En 1942, je venais d'avoir 17 ans, je suis entré à la poste comme facteur auxiliaire.
J'ai appris les tournées avec Charles Vogt et Monsieur Morel, dit « Jean Bibi. ».
Avant ma tournée je prenais le courrier à la poste le matin, avant 06h00 et j'allais le conduire, avec une charrette à bras, au wagon postal à la gare, pour qu'il parte au premier train. Je ramenais à la poste le courrier qui avait été déposé dans la boîte aux lettres de la gare qu'il me fallait trier et je ne commençais ma tournée qu'une fois ces tâches accomplies.
Le soir à 08h30, même manège mais je devais ramener tout le courrier qui arrivait par le train et souvent je faisais le tri jusqu'aux alentours de 23h00.

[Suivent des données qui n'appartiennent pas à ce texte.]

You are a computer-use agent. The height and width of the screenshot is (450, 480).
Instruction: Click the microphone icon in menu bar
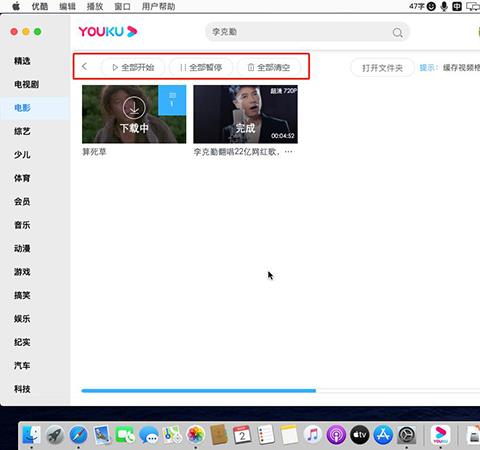point(444,6)
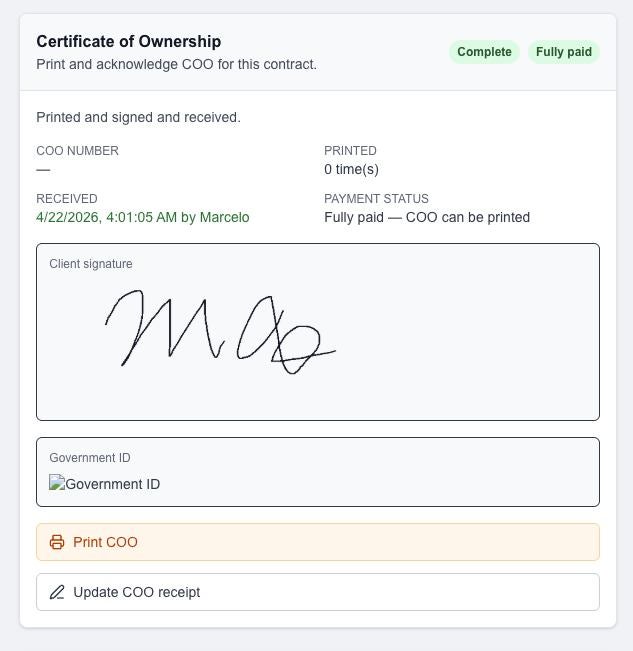Click the Client signature label
The height and width of the screenshot is (651, 633).
coord(91,264)
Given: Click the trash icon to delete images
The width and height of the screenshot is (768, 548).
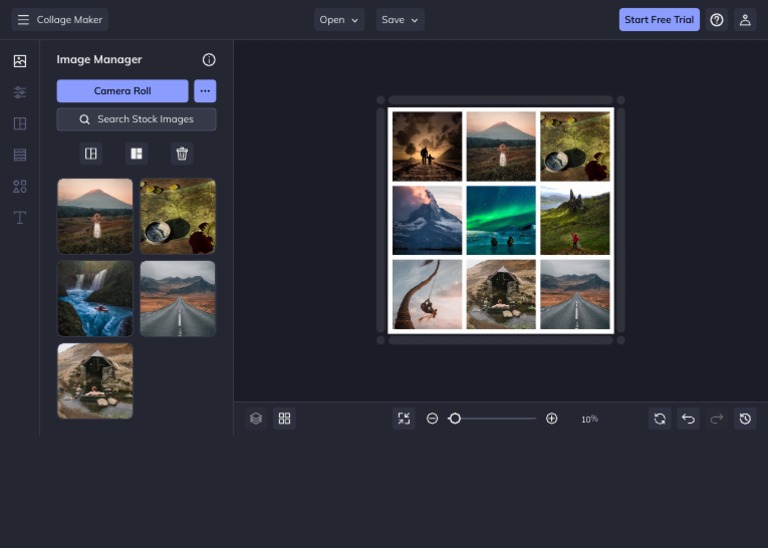Looking at the screenshot, I should click(181, 154).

Je mettais alors à profit ces heures tardives pour me livrer à une activité risquée, mais qui hélas pour moi, ne peut plus être confirmée par personne.
Le soir, lors du tri, je détournais quelques lettres qui étaient destinées à des particuliers mais qui portaient le sceau de l'administration allemande.

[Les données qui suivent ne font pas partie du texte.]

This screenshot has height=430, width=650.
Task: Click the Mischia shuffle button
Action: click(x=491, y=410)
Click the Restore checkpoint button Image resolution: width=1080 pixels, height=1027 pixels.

Je m'arrangeais pour quitter le bureau de poste vers 22h00, ce qui me donnait une heure avant le couvre feu. Je mettais à profit ce laps de temps pour me rendre chez les destinataires du courrier. Ils ouvraient les lettres à la vapeur, lisaient le contenu et on refermait les enveloppes afin que je puisse les distribuer lors de ma tournée du lendemain, comme si de rien n'était.
Ma démarche permettait alors aux destinataires des courriers de s'organiser, ce qui se traduisait généralement par une « disparition de la circulation » en rejoignant bien souvent le maquis du Peu Haut.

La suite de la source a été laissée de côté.